Similarly to the known, the inventive rotor of an induction motor, contains a magnetic circuit fixed to the shaft in the form of a core with grooves. A short-circuited winding made of cast copper is placed in the grooves.

But unlike the prototype, in the inventive rotor of the induction motor, alloying elements are additionally introduced into the copper cast metal of the short-circuited winding - lead, tin, bismuth, antimony and nickel. In the metal of such an alloy, the copper content is 98.80-99.95%.

The essential features of the utility model listed above, other than the prototype, are necessary and sufficient in all cases to which the scope of legal protection of the utility model applies.

The use of alloying elements of lead, tin, bismuth, antimony and nickel in the manufacture of copper cast short-circuited windings can improve the technological quality of its manufacture. They increase fluidity, reduce the linear and volumetric shrinkage of the copper melt when pouring it into the grooves of the rotor magnetic circuit.

In addition, the introduction of lead significantly reduces harmful noise and vibration of the induction motor. Lead increases the damping ability of the winding alloy by increasing the heterogeneity of the structure. Lead is not soluble in copper and does not interact with the components that make up the alloy, and therefore is present in the structure in the form of separate evenly distributed independent inclusions.

The presence of soft lead inclusions in the structure of an alloy of a short-circuited winding sharply increases the damping ability due to the dissipation of the energy of elastic mechanical vibrations on the processes of microplastic deformation in these inclusions.

It is proposed that the short-circuited winding be made of copper containing silver, while the proportion of silver in this amount should not exceed 0.015%. This increases the electrical and thermal conductivity of the short-circuited rotor winding.

A short-circuit winding is also proposed in which the content of alloying elements does not exceed 1.2-0.05%, while the content of individual alloying elements is not standardized.

This content of components in a short-circuited winding provides a significant increase in its electrical conductivity and thermal conductivity without reducing mechanical and casting properties.

The manufacture of the inventive rotor of an induction motor is as follows. From the stamped sheets of electrical steel, the rotor magnetic core is formed in the form of a core with grooves.

The copper charge is loaded into an induction furnace. Alloying elements are introduced into molten copper through fluxes; lead, tin, bismuth, antimony and nickel.
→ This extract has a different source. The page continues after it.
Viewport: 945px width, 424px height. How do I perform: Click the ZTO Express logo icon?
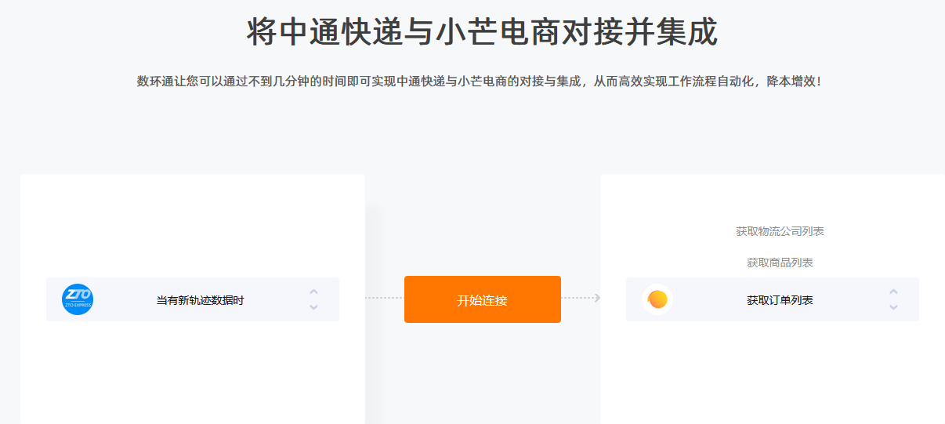coord(78,299)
The resulting melt is poured into the rotor core of an induction motor to obtain a monolithic winding design of conductive copper rods interconnected by short-circuiting rings. After cooling, the finished rotor core is mounted on the shaft of the induction motor.

The proposed rotor of an induction motor is characterized by high electrical conductivity and manufacturability of manufacturing short-circuited windings. This is ensured by a low degree of alloying of the copper alloy and a favorable combination of components.

Information sources:

1. USSR author's certificate No. 472423, cl. H02K 3/06, 1975.
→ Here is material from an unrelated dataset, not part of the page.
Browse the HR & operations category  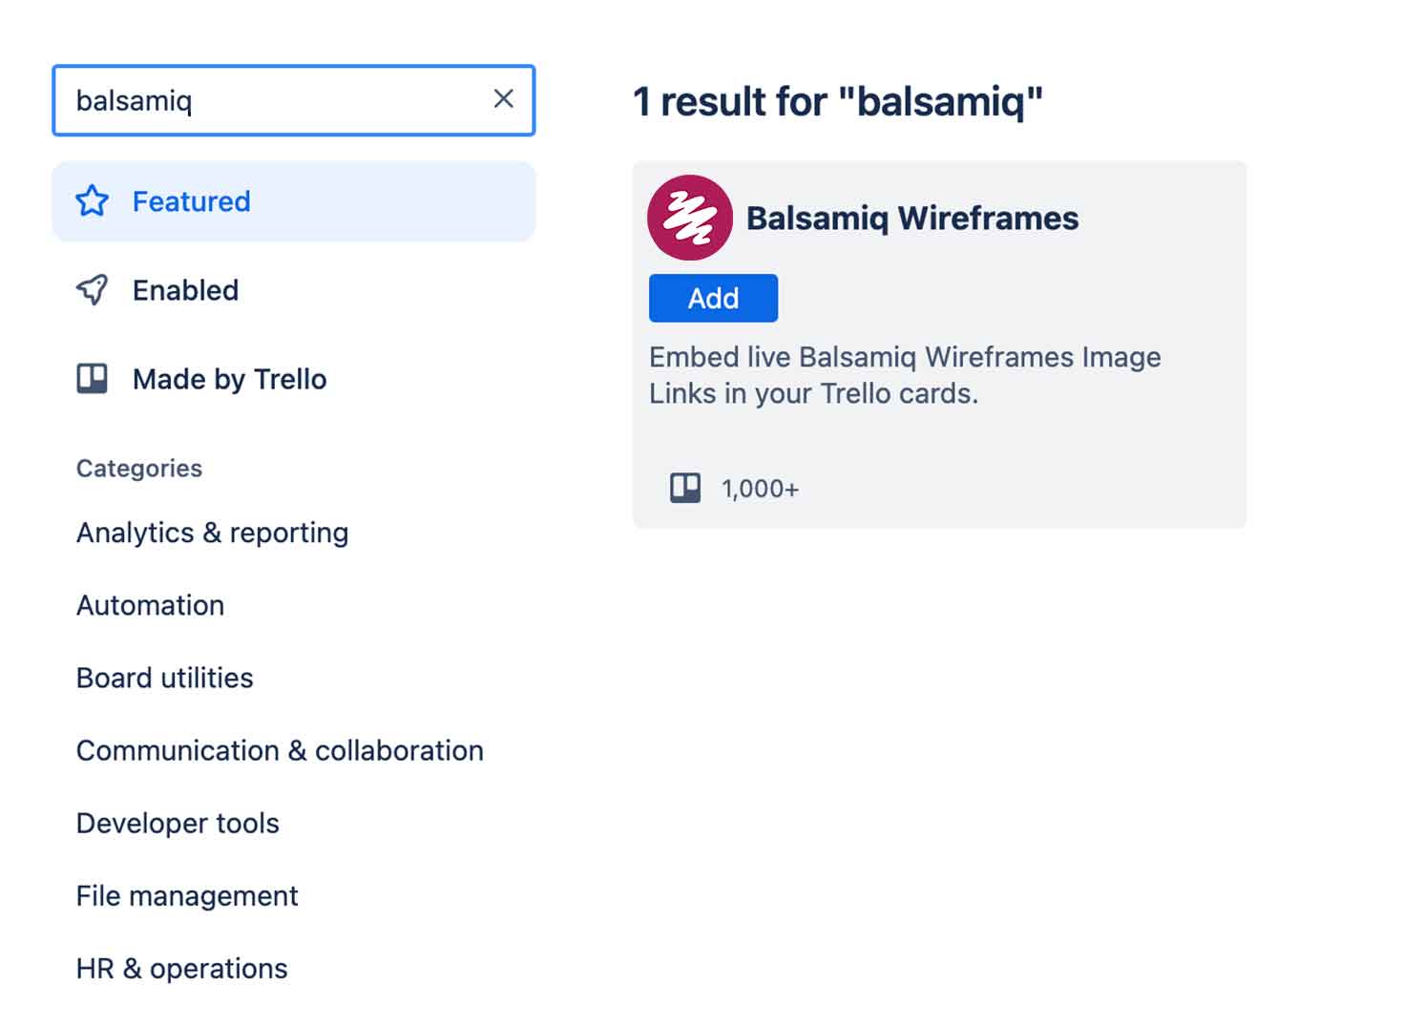(x=181, y=969)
2. Shirnin I.G., Chuvashev V.A., Gusarov A.A. Copper rotor windings of coal combine electric motors // Collection of scientific works of VNIIVE. - Donetsk. 1981. - S. 32-36 (prototype).

Claims (3)

1. The rotor of an asynchronous motor, containing a magnetic core fixed in the form of a core with grooves and a short-circuited copper cast metal winding placed in the grooves, characterized in that alloying elements are additionally introduced into the copper cast metal of the winding - lead, tin, bismuth, antimony and nickel while in the metal of such an alloy the copper content is 98.80-99.95%. 2. The rotor of an induction motor according to claim 1, characterized in that the short-circuited winding is made of copper containing silver, while the proportion of silver in this amount should not exceed 0.015%. 3. The rotor of an induction motor according to claims 1 and 2, characterized in that the content of the alloying elements in the short-circuited winding does not exceed 1.2-0.05%, while the content of individual alloying elements is not standardized.